Only one span belongs in the answer: the line holding "Click the copy icon in the first code block" through the last line of the entries below, retyped exactly.

Source data
• • • • • • •
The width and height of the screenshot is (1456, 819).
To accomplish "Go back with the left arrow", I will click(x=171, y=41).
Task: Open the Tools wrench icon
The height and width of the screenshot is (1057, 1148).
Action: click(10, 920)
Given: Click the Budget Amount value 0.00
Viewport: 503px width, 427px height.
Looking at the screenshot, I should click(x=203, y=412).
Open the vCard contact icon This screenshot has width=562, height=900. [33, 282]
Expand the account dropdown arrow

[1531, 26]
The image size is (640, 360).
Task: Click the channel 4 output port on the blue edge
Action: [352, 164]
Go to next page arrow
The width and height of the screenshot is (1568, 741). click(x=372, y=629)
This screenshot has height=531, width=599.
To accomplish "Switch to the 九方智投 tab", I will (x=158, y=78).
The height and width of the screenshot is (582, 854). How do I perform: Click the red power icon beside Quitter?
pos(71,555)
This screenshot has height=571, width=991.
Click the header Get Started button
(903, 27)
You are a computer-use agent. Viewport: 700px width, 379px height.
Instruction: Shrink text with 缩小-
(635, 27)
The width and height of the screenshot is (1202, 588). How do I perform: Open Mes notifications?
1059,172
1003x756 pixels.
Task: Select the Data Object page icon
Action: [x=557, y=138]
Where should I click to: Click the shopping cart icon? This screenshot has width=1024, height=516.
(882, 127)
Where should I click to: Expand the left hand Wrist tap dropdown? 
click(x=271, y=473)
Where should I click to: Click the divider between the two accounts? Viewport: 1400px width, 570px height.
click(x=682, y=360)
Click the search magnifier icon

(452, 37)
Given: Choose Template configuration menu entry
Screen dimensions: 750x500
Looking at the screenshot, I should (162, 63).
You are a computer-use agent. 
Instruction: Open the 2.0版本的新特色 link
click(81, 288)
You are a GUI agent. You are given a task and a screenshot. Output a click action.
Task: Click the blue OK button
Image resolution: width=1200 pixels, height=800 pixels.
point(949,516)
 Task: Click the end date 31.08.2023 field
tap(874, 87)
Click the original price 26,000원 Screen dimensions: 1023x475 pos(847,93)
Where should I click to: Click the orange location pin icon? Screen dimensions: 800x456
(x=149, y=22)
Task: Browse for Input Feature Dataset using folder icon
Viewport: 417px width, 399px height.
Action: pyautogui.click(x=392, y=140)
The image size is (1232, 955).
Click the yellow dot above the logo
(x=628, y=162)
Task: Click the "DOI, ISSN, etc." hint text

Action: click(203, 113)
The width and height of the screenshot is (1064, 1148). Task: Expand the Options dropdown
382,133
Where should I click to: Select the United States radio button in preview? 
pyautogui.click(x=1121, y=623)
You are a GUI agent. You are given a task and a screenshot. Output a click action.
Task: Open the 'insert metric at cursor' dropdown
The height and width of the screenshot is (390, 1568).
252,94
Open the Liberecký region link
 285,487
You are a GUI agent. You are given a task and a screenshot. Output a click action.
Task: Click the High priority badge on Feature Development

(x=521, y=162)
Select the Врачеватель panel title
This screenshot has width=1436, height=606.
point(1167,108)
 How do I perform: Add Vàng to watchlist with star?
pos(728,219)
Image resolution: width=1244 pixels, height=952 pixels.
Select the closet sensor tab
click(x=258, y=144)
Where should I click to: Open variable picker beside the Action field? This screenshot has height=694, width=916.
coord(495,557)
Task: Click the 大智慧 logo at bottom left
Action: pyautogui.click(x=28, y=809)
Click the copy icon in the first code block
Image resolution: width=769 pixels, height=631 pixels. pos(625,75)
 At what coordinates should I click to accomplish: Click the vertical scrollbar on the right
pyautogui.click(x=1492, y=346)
• • • • • • •
RESPONSE BELOW
Click the copy icon in the first code block
Image resolution: width=769 pixels, height=631 pixels. pos(625,75)
 At what coordinates should I click to accomplish: Click the vertical scrollbar on the right
pyautogui.click(x=1492, y=346)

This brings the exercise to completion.